*SUPPLIED INFORMATION*:

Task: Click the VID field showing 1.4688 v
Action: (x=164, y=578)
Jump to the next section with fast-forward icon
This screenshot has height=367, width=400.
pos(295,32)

...

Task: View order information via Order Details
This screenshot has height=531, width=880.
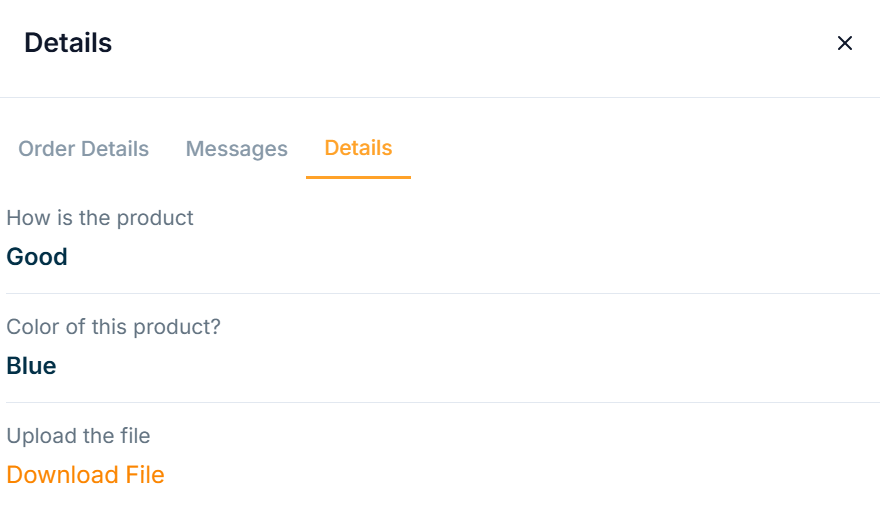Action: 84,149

* * *

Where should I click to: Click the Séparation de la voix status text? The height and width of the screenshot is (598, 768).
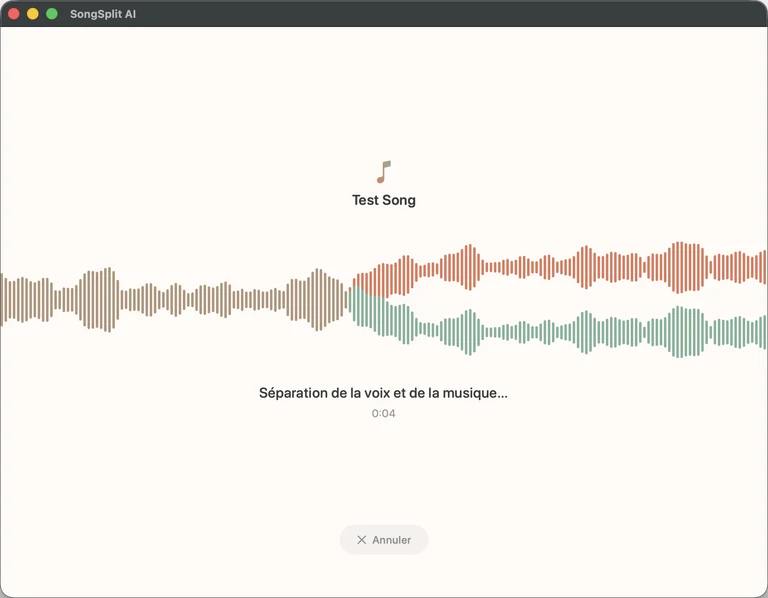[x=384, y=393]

*OBJECTIVE*:
Give the part of the data that opens with the line containing "Task: Click the VID field showing 1.4688 v" and closes with the line containing "pos(295,32)" as a Markdown table with the columns Row and Line, leaving out any blank lines.

*ANSWER IN FULL*:
| Row | Line |
|---|---|
| 1 | Task: Click the VID field showing 1.4688 v |
| 2 | Action: (x=164, y=578) |
| 3 | Jump to the next section with fast-forward icon |
| 4 | This screenshot has height=367, width=400. |
| 5 | pos(295,32) |